■ Aim: Update the records below by changing every occurrence of "checkbox" to "check box", and reproduce them with everything else left as it is.

■ Supplied material:
━━━━━━━━━━━━━━━━━━━━━━━━━━━━━━

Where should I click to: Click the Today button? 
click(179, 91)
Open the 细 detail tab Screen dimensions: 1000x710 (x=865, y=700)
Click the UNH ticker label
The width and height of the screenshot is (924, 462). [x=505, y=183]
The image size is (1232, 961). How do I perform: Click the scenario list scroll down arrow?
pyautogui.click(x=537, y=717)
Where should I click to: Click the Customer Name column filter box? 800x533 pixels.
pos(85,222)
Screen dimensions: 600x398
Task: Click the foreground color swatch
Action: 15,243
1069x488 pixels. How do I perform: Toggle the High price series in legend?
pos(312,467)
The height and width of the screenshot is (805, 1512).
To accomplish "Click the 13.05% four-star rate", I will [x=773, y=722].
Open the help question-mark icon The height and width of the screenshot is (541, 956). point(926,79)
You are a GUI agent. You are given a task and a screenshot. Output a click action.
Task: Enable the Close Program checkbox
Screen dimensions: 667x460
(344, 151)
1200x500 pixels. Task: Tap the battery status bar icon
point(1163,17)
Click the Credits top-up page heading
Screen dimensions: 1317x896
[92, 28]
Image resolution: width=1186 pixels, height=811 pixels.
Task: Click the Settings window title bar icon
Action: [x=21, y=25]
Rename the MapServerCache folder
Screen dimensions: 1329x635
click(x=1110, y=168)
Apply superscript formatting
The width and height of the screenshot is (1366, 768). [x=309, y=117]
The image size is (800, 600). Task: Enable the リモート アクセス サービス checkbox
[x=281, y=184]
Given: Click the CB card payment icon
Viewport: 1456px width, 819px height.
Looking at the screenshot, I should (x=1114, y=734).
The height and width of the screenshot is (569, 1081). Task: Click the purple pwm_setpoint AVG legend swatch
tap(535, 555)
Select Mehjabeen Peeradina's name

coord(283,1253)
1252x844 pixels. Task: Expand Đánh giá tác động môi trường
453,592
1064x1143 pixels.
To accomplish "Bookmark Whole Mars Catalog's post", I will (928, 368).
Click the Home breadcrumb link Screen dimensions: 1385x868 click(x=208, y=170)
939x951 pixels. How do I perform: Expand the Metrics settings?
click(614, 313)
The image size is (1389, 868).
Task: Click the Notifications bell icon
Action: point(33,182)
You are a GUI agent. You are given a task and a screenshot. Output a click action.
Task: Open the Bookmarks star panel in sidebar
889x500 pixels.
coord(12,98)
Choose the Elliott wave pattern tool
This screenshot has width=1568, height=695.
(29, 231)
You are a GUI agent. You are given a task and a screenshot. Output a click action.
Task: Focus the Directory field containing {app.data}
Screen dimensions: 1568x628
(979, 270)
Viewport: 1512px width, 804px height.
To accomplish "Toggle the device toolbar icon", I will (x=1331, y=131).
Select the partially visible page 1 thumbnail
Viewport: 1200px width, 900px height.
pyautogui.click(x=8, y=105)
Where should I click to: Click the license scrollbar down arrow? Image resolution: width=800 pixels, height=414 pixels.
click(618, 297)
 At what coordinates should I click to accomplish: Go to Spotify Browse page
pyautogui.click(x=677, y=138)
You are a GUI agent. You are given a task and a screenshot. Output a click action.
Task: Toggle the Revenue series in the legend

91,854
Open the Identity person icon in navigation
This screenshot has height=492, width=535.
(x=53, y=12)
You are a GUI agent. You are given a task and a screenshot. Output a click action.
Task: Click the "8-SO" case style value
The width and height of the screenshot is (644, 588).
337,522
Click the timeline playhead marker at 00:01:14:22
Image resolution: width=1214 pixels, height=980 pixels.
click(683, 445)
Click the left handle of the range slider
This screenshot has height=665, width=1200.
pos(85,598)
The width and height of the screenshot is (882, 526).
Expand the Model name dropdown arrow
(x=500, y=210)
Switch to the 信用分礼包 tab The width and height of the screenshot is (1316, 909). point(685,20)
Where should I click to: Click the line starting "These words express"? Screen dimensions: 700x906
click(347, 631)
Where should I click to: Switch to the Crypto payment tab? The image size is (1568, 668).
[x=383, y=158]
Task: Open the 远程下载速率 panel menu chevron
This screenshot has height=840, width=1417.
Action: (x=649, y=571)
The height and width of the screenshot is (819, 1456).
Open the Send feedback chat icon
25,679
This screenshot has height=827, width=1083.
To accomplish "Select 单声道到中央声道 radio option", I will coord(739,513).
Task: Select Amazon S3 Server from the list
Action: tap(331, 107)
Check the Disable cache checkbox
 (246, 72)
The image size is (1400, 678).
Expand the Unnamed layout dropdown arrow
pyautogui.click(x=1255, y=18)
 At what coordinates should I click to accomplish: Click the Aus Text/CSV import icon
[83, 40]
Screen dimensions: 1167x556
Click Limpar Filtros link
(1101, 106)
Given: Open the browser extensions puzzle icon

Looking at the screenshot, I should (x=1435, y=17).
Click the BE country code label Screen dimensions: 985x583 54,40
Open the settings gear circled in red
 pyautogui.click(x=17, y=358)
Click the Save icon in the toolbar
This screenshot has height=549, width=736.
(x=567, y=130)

━━━━━━━━━━━━━━━━━━━━━━━━━━━━━━

■ Right answer:
Where should I click to: Click the Today button? 
click(179, 91)
Open the 细 detail tab Screen dimensions: 1000x710 (x=865, y=700)
Click the UNH ticker label
The width and height of the screenshot is (924, 462). [x=505, y=183]
The image size is (1232, 961). How do I perform: Click the scenario list scroll down arrow?
pyautogui.click(x=537, y=717)
Where should I click to: Click the Customer Name column filter box? 800x533 pixels.
pos(85,222)
Screen dimensions: 600x398
Task: Click the foreground color swatch
Action: 15,243
1069x488 pixels. How do I perform: Toggle the High price series in legend?
pos(312,467)
The height and width of the screenshot is (805, 1512).
To accomplish "Click the 13.05% four-star rate", I will [x=773, y=722].
Open the help question-mark icon The height and width of the screenshot is (541, 956). point(926,79)
You are a GUI agent. You are given a task and a screenshot. Output a click action.
Task: Enable the Close Program check box
Screen dimensions: 667x460
(344, 151)
1200x500 pixels. Task: Tap the battery status bar icon
point(1163,17)
Click the Credits top-up page heading
Screen dimensions: 1317x896
[92, 28]
Image resolution: width=1186 pixels, height=811 pixels.
Task: Click the Settings window title bar icon
Action: [x=21, y=25]
Rename the MapServerCache folder
Screen dimensions: 1329x635
click(x=1110, y=168)
Apply superscript formatting
The width and height of the screenshot is (1366, 768). [x=309, y=117]
The image size is (800, 600). Task: Enable the リモート アクセス サービス check box
[x=281, y=184]
Given: Click the CB card payment icon
Viewport: 1456px width, 819px height.
Looking at the screenshot, I should (x=1114, y=734).
The height and width of the screenshot is (569, 1081). Task: Click the purple pwm_setpoint AVG legend swatch
tap(535, 555)
Select Mehjabeen Peeradina's name

coord(283,1253)
1252x844 pixels. Task: Expand Đánh giá tác động môi trường
453,592
1064x1143 pixels.
To accomplish "Bookmark Whole Mars Catalog's post", I will (928, 368).
Click the Home breadcrumb link Screen dimensions: 1385x868 click(x=208, y=170)
939x951 pixels. How do I perform: Expand the Metrics settings?
click(614, 313)
The image size is (1389, 868).
Task: Click the Notifications bell icon
Action: point(33,182)
You are a GUI agent. You are given a task and a screenshot. Output a click action.
Task: Open the Bookmarks star panel in sidebar
889x500 pixels.
coord(12,98)
Choose the Elliott wave pattern tool
This screenshot has width=1568, height=695.
(29, 231)
You are a GUI agent. You are given a task and a screenshot. Output a click action.
Task: Focus the Directory field containing {app.data}
Screen dimensions: 1568x628
(979, 270)
Viewport: 1512px width, 804px height.
To accomplish "Toggle the device toolbar icon", I will (x=1331, y=131).
Select the partially visible page 1 thumbnail
Viewport: 1200px width, 900px height.
pyautogui.click(x=8, y=105)
Where should I click to: Click the license scrollbar down arrow? Image resolution: width=800 pixels, height=414 pixels.
click(618, 297)
 At what coordinates should I click to accomplish: Go to Spotify Browse page
pyautogui.click(x=677, y=138)
You are a GUI agent. You are given a task and a screenshot. Output a click action.
Task: Toggle the Revenue series in the legend

91,854
Open the Identity person icon in navigation
This screenshot has height=492, width=535.
(x=53, y=12)
You are a GUI agent. You are given a task and a screenshot. Output a click action.
Task: Click the "8-SO" case style value
The width and height of the screenshot is (644, 588).
337,522
Click the timeline playhead marker at 00:01:14:22
Image resolution: width=1214 pixels, height=980 pixels.
click(683, 445)
Click the left handle of the range slider
This screenshot has height=665, width=1200.
pos(85,598)
The width and height of the screenshot is (882, 526).
Expand the Model name dropdown arrow
(x=500, y=210)
Switch to the 信用分礼包 tab The width and height of the screenshot is (1316, 909). point(685,20)
Where should I click to: Click the line starting "These words express"? Screen dimensions: 700x906
click(347, 631)
Where should I click to: Switch to the Crypto payment tab? The image size is (1568, 668).
[x=383, y=158]
Task: Open the 远程下载速率 panel menu chevron
This screenshot has height=840, width=1417.
Action: (x=649, y=571)
The height and width of the screenshot is (819, 1456).
Open the Send feedback chat icon
25,679
This screenshot has height=827, width=1083.
To accomplish "Select 单声道到中央声道 radio option", I will coord(739,513).
Task: Select Amazon S3 Server from the list
Action: tap(331, 107)
Check the Disable cache check box
 (246, 72)
The image size is (1400, 678).
Expand the Unnamed layout dropdown arrow
pyautogui.click(x=1255, y=18)
 At what coordinates should I click to accomplish: Click the Aus Text/CSV import icon
[83, 40]
Screen dimensions: 1167x556
Click Limpar Filtros link
(1101, 106)
Given: Open the browser extensions puzzle icon

Looking at the screenshot, I should (x=1435, y=17).
Click the BE country code label Screen dimensions: 985x583 54,40
Open the settings gear circled in red
 pyautogui.click(x=17, y=358)
Click the Save icon in the toolbar
This screenshot has height=549, width=736.
(x=567, y=130)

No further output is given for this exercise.